<<<<

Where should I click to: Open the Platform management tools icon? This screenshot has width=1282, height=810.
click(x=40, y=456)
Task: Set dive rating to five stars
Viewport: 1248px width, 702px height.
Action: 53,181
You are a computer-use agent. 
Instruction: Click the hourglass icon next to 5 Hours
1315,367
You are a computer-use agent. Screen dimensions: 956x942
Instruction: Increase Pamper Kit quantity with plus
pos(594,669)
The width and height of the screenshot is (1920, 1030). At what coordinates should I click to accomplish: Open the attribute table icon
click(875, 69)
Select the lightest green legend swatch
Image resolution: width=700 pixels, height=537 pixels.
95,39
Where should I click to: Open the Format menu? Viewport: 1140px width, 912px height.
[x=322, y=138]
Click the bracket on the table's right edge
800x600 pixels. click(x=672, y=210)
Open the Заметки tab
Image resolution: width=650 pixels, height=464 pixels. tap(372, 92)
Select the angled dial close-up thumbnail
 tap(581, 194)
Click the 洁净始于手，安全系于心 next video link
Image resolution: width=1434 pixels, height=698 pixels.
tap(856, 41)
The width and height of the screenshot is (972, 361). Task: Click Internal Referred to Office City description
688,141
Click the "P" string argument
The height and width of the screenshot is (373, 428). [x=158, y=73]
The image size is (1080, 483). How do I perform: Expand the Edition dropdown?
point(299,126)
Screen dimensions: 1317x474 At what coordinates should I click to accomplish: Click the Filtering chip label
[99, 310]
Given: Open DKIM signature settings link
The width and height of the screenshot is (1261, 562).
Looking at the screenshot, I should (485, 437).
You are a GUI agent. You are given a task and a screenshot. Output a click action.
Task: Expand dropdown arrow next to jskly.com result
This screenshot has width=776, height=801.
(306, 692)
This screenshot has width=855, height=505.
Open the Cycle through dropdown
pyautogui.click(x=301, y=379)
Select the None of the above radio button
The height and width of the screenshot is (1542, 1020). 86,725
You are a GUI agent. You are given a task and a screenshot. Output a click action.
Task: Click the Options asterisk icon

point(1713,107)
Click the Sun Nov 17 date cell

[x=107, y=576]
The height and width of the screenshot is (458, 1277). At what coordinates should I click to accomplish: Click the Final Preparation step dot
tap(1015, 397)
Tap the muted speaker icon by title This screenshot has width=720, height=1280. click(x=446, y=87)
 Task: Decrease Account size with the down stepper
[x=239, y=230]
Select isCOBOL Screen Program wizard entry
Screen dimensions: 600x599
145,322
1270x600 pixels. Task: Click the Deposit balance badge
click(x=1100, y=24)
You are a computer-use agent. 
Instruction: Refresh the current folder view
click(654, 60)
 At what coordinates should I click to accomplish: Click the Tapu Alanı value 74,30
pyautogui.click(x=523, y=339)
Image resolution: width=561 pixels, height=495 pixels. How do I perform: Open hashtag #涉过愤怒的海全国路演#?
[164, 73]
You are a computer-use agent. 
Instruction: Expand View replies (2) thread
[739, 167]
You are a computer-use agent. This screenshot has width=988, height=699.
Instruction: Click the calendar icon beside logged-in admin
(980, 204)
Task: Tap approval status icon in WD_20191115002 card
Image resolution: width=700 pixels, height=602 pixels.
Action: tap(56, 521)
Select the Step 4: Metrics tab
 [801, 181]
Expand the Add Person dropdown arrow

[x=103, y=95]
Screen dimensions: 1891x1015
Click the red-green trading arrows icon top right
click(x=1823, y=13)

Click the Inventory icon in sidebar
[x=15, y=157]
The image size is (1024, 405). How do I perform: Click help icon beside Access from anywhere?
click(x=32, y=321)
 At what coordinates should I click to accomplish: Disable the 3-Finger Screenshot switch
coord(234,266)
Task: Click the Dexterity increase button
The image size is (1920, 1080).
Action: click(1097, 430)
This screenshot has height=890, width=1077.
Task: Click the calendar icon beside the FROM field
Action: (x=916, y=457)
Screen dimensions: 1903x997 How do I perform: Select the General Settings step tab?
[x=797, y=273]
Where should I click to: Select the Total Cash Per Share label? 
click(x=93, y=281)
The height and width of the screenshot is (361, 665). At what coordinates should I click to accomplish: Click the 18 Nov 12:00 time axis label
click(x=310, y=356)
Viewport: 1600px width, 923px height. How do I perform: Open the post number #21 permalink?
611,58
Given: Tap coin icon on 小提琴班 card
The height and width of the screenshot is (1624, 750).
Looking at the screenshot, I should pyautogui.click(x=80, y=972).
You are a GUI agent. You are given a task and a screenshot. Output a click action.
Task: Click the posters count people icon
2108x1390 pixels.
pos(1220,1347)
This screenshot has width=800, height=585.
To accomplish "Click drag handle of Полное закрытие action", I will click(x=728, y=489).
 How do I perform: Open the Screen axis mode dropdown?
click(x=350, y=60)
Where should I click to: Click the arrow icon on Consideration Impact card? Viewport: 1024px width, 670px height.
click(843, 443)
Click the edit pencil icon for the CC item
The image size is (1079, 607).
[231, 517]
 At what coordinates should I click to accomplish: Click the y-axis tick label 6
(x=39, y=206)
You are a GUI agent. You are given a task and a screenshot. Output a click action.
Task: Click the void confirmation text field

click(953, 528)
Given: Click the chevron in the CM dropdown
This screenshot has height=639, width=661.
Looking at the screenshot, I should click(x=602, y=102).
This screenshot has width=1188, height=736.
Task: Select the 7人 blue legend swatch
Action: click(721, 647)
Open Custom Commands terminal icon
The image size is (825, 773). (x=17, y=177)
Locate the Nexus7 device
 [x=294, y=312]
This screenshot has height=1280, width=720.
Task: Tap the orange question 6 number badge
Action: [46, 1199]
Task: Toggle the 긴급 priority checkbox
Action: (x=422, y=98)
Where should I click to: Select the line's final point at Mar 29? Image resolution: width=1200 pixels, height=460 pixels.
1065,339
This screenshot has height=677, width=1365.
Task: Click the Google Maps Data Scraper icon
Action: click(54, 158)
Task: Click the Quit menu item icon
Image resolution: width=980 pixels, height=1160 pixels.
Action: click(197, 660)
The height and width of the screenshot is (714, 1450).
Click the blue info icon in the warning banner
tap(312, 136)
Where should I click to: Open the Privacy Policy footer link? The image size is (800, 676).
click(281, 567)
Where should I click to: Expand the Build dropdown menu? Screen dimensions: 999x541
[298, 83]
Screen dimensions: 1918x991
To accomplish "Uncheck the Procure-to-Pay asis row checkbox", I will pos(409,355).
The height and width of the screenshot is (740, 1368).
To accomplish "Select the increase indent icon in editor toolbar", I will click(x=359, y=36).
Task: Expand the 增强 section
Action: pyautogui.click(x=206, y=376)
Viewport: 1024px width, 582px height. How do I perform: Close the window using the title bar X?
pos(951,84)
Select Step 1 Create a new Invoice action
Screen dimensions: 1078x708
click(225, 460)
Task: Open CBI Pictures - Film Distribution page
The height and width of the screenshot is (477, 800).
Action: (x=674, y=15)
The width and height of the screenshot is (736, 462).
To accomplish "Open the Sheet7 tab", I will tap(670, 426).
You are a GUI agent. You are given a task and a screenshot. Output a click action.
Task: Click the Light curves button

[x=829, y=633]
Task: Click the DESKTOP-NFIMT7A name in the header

>>>>

Aim of the exercise
Would you copy out exactly the lines above that start at the one containing "The image size is (1079, 607)." and end at the one containing "The height and width of the screenshot is (714, 1450).", inclusive?

Worked solution
The image size is (1079, 607).
[231, 517]
 At what coordinates should I click to accomplish: Click the y-axis tick label 6
(x=39, y=206)
You are a GUI agent. You are given a task and a screenshot. Output a click action.
Task: Click the void confirmation text field

click(953, 528)
Given: Click the chevron in the CM dropdown
This screenshot has height=639, width=661.
Looking at the screenshot, I should click(x=602, y=102).
This screenshot has width=1188, height=736.
Task: Select the 7人 blue legend swatch
Action: click(721, 647)
Open Custom Commands terminal icon
The image size is (825, 773). (x=17, y=177)
Locate the Nexus7 device
 [x=294, y=312]
This screenshot has height=1280, width=720.
Task: Tap the orange question 6 number badge
Action: [46, 1199]
Task: Toggle the 긴급 priority checkbox
Action: (x=422, y=98)
Where should I click to: Select the line's final point at Mar 29? Image resolution: width=1200 pixels, height=460 pixels.
1065,339
This screenshot has height=677, width=1365.
Task: Click the Google Maps Data Scraper icon
Action: click(54, 158)
Task: Click the Quit menu item icon
Image resolution: width=980 pixels, height=1160 pixels.
Action: click(197, 660)
The height and width of the screenshot is (714, 1450).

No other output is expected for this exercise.